The Litecoin MimbleWimble Extension Block Proposal has been Published.
Earlier today the long awaited proposal for the Litecoin Project’s MimbleWimble (MW) implementation was published to the organisations Github as new pull requests under the Litecoin Improvement Protocol (LIP) titles LIP 2 & LIP 3.
LIP 2 focuses on the Extension blocks (EB) Implementation, a method first described by bitcoin developer, Johnson Lau, that would allow for not only MimbleWimble but an effective blocksize increase to be added without any consensus rule changes to the network. Although the exact size is still up for debate as the team are yet unsure at what it should be set at and whatever is chosen will be fixed once accepted.
“More discussion must be had around what the extension block size should be.”
It will be up to the network to vote on the final code and whether or not to adopt the new technology, this is otherwise known as a soft fork. The Proposal writes the fork will be activated 1 year from the day the implementation is released and that miners will be able to activate it early with a 75% signaling threshold.
“Our primary motivation behind EB is to implement opt-in MimbleWimble. This is something that is currently not possible through a traditional soft-fork because MimbleWimble is not script-based. However, there is also an opportunity to lay the groundwork to implement alternative proposals using EB as well.”
These Extension Blocks will run parallel along side the main Litecoin blockchain. To differentiate the EB chain from the parent and ensure compatibility with existing rules a new witness program will be implemented. This new witness will use Bech32 (addresses starting with lc1) due to its efficiency over legacy (L) and standard segwit addresses (M), it will also mean lower transaction fees in comparison.
“An auxiliary block is created for each main block. Auxiliary block looks like a traditional block without the header.”
Notably the EB chain will also have to store its own set of Unspent Transaction Outputs (UTXO)in order to keep track of things.
EB is technically more complex as opposed to a straight forward hard fork of MW something the LIP does not mention, as such it may introduce new issues into the system if not properly scrutinised and tested beforehand. From a users UX/UI perspective on the otherhand it makes little difference and remains fairly simple.
“To transition coins from the canonical side into the EB, it must be pegged-in. Coins on the canonical side are sent to a specially marked anyone-can-spend address. This results in the redemption of the equivalent amount of MW coins inside the EB. Once inside, MW transactions can occur. Coins in the EB can also be pegged-out back to the canonical blockchain and will be sent out of this special address. This special address will hold all the coins that represents coins on the extension chain.”
As the parent Litecoin is stored in a special anyone can spend address it is critical a majority of the network is onboard with this change hence the 75% mining consensus, otherwise it could lead to potential chain splits, theft of EB coins or the minting of new coins as older nodes will be unable to see the new EB chain but still accept its activity as valid.
LIP 3 is the one that deals with the actual MW proposal and the teams motivation behind it.
“Due to the nature of a transparent ledger, transaction history can be publicly traced. This hinders Litecoin’s fungibility in several ways. Personal identifiable information collected from IP address, exchanges, or merchants can be leaked then tied to your addresses. Also services, such as chain analysis, provide risk-scores based on whether or not any addresses that they have blacklisted appear in its transactional history. This results in some businesses treating these coins as “tainted” and then sending them back to the owner, or worse yet, shutting down their account. This hinders Litecoin’s functional fungibility in a government regulated merchant world.”
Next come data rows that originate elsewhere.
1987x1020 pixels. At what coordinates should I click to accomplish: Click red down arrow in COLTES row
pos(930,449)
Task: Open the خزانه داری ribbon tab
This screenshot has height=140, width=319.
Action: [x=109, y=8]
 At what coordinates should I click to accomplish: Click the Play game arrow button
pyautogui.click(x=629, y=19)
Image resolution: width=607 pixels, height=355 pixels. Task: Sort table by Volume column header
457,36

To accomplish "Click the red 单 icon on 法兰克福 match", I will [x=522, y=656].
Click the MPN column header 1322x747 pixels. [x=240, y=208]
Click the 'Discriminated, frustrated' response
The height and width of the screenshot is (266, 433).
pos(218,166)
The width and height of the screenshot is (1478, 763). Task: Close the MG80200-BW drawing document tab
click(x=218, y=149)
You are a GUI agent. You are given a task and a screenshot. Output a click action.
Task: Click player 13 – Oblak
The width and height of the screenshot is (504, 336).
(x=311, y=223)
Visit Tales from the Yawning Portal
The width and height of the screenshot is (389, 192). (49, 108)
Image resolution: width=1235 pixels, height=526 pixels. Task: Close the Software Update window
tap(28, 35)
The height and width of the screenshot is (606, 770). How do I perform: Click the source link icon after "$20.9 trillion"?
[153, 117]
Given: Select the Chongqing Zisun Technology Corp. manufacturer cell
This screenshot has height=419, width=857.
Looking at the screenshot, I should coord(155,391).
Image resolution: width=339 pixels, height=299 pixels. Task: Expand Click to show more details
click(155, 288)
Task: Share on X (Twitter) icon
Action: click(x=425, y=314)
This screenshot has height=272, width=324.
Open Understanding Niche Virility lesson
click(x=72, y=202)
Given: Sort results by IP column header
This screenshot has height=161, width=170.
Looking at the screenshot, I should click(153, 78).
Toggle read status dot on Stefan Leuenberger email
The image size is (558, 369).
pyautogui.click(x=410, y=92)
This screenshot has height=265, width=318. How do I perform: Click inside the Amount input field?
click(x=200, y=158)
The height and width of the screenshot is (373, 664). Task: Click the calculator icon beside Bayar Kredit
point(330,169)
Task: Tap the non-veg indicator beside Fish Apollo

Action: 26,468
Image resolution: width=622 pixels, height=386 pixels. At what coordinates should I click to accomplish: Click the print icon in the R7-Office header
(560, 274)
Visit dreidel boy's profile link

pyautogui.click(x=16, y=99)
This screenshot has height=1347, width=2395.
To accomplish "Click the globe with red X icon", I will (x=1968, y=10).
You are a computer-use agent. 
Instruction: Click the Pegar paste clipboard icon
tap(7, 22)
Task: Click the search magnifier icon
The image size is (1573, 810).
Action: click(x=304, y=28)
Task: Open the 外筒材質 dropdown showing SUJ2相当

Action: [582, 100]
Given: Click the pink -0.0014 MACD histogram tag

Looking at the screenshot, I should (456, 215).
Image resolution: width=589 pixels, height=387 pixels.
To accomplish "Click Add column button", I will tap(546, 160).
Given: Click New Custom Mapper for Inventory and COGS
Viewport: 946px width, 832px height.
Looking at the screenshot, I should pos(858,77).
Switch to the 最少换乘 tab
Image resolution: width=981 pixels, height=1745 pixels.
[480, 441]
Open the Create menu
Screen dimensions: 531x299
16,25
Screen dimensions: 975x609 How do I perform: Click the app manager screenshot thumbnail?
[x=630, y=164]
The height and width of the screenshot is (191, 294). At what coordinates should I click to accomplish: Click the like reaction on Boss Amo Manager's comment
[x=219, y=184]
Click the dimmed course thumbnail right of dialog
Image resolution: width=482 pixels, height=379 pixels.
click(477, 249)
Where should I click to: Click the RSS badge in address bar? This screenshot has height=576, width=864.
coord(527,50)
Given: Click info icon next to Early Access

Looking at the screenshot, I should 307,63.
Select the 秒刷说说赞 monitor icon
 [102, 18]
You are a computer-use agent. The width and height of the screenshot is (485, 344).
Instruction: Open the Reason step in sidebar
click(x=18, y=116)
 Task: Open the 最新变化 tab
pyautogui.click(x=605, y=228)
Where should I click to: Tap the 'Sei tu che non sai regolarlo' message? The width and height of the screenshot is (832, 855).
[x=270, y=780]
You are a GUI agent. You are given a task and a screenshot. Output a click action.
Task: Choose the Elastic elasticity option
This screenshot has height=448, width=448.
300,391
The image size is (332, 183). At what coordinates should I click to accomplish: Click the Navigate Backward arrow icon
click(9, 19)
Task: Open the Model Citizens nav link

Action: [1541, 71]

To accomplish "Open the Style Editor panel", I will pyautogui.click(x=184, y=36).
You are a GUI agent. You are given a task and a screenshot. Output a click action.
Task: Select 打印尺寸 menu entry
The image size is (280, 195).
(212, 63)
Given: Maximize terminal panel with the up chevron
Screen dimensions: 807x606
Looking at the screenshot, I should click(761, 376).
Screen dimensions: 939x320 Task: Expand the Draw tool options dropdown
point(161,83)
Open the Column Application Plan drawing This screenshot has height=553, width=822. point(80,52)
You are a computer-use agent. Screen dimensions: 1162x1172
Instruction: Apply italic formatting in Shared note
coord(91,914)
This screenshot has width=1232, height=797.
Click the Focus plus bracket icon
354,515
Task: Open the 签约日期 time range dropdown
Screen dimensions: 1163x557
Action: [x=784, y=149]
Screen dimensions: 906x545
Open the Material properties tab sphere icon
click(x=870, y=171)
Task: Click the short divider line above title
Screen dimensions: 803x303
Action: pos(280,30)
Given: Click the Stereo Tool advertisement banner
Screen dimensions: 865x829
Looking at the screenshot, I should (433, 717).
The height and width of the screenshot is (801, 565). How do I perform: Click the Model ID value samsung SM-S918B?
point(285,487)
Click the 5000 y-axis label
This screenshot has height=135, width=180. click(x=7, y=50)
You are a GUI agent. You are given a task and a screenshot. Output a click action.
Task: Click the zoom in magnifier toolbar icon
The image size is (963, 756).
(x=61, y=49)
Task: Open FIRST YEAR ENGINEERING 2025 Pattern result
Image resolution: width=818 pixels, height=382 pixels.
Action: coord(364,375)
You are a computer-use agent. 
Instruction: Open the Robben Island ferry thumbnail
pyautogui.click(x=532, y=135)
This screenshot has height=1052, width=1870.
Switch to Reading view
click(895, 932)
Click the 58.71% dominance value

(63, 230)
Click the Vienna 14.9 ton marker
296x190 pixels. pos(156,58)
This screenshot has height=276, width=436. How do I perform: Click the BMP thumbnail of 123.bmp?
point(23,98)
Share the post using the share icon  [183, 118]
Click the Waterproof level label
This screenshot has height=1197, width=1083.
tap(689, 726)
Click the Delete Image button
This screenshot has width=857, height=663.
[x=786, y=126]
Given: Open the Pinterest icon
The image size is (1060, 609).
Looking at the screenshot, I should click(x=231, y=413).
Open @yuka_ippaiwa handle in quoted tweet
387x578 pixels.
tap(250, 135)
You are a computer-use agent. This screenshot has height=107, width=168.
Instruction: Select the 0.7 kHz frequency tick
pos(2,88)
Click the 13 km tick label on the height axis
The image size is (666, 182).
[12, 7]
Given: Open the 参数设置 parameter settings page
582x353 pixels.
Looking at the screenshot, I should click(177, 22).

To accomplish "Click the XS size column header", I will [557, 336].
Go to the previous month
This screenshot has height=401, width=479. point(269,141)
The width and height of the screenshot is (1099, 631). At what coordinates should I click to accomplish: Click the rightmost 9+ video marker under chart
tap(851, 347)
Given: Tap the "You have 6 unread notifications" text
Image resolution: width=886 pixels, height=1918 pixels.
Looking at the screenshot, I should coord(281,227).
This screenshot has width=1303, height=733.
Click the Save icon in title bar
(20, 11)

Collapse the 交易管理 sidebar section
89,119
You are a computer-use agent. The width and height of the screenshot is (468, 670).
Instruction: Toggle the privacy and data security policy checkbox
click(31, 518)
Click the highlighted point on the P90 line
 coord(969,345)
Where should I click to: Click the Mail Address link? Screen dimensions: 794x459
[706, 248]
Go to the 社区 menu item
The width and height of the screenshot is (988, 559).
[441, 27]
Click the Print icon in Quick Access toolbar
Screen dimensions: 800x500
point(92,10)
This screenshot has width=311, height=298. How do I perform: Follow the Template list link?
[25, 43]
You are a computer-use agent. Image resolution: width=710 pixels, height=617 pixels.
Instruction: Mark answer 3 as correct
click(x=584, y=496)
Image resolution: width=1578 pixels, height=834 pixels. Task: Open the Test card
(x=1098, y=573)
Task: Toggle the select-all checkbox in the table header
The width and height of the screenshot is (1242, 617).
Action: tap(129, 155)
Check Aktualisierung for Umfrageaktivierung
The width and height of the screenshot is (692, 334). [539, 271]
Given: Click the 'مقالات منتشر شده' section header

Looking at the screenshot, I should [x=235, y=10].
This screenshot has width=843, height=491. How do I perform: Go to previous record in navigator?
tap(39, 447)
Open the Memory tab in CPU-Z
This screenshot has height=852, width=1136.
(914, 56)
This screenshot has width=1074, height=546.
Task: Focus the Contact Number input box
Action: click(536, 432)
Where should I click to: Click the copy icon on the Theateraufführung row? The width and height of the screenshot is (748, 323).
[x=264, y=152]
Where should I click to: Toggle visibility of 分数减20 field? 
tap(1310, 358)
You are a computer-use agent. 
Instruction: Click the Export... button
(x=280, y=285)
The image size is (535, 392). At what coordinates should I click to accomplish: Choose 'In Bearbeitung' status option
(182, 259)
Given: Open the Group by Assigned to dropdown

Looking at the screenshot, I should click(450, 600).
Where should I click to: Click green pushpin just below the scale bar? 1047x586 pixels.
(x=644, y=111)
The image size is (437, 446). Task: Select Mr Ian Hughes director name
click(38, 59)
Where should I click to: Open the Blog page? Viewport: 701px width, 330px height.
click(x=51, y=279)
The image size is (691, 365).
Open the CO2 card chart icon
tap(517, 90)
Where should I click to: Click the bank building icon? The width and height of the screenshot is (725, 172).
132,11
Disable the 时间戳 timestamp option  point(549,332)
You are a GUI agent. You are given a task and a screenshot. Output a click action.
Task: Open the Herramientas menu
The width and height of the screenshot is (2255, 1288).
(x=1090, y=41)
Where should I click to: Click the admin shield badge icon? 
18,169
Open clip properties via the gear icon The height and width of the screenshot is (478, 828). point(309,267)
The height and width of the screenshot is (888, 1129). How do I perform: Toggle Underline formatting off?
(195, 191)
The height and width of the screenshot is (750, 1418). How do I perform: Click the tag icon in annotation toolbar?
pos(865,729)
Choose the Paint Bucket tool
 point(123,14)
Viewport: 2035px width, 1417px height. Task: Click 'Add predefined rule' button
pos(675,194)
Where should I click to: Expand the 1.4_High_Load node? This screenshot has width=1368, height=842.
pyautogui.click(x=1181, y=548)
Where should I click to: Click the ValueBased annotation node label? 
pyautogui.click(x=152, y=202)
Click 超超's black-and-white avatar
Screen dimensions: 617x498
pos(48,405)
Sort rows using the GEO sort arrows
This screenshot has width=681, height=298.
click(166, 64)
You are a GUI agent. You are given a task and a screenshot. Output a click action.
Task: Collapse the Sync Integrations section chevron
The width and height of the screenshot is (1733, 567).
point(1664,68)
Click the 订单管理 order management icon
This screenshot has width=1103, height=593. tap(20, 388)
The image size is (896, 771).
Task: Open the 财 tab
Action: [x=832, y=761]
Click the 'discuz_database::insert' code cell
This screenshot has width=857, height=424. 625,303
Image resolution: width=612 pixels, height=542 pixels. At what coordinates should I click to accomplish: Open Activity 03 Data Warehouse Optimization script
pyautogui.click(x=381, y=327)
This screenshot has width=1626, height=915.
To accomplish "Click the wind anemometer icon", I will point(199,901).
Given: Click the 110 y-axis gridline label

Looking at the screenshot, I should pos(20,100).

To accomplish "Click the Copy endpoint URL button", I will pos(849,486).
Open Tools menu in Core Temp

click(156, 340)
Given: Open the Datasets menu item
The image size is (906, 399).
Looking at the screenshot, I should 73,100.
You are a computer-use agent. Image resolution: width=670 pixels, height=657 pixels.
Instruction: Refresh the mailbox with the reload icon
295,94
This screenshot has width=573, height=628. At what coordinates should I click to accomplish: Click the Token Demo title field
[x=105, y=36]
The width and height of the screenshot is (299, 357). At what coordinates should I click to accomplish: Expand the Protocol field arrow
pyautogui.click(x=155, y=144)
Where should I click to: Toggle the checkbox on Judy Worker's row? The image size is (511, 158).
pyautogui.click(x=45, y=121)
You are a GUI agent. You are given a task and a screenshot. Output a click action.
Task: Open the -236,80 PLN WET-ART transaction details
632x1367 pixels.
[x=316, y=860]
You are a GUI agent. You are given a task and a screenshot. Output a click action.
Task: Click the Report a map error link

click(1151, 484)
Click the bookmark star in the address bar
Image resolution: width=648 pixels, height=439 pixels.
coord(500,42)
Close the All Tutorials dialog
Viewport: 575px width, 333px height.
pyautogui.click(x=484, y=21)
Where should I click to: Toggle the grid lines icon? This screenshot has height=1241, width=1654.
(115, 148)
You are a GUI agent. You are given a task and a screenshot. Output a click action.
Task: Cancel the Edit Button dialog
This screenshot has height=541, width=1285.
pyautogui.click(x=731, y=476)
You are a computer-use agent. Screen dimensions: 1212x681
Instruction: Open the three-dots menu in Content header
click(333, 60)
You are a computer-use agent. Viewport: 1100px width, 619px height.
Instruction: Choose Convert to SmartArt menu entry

“we concluded that MW was the ideal protocol to implement for private transactions. Not only does it hide the amount being sent, the transactional history is deleted from the ledger. This increases privacy by removing linked transactions as well as mitigating the growth in the size of the blockchain.”
MW will offer pseudo privacy as before this history gets deleted those monitoring the network will be able to store the chain state, meaning even if values are hidden it is still possible to track user activity and interactions, so while yes, this will help with fungibility it is by no means perfect.
The team have also prepared a contingency plan if the MW privacy commitment scheme is later broken by quantum computing. By adding a switch commitment for Elgamal it allows the network to switch to a more secure solution and drop the hidden transaction values if there is any fear they are insecure or that an attacker is secretly minting new coins into existence.
Now that the Full LIP details are public it is up to the community and other Litecoin Developers to review and offer feedback before coding begins and resources are committed to working on the implementation further.